Carter's ultimate position was a difficult one to reach and maintain. He deplored the separate and unequal justice with which white Southerners dealt with blacks, denounced violence and lynching, fulminated against the Klan and the Citizens' Councils. At the same time he realized that white Mississippi would have to come to its own change of heart about these matters, so he opposed federal intervention in Southern affairs and worried about fanaticism in the civil rights movement. He found the court's ruling in the Brown case proper and morally obligatory, but he doubted that true desegregation was possible in the South. His tone could easily turn defensive; his advice was that the region be permitted to proceed slowly and be allowed to resolve its own glaring problems. Illuminating as it did a dilemma facing a number of Southern moderates, it was an ambiguous and slippery place to try to stand; even so, it brought Carter vociferous criticism, on which he seemed to thrive.
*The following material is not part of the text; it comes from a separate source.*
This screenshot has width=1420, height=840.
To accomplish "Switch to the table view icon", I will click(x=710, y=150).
Waldron's biography is particularly relevatory in its portrayal of Carter as he made his painful progress toward a more modern South. How and why this happened are much less clear. Newspaper editors write columns almost every day and on a multitude of topics; it is not easy for a biographer to discern patterns of coherent analysis and thinking in such fragmented sources. Nevertheless, one wishes that Waldron had tried harder to do so, or at least to explore the sources of the positions Carter took. What made him the man he was and what explained his evolution toward racial moderation remain obscure. He was not the only Southern newspaperman of his generation to move in this direction - Harry Ashmore and Ralph McGill come to mind - but this book would be a much better one if it placed Carter more securely in a cultural and journalistic context and related his transit to those of many others in the same time and place.

In this affectionate but not uncritical portrait, Hodding Carter the man lives and breathes a bit, and readers are likely to agree that his was a worthy life and a meaningful career. In the face of the present dilapidated state of Southern journalism, the book is also a powerful reminder of what now seems an ancient time, when the region's editors were important people and when newspapers really mattered.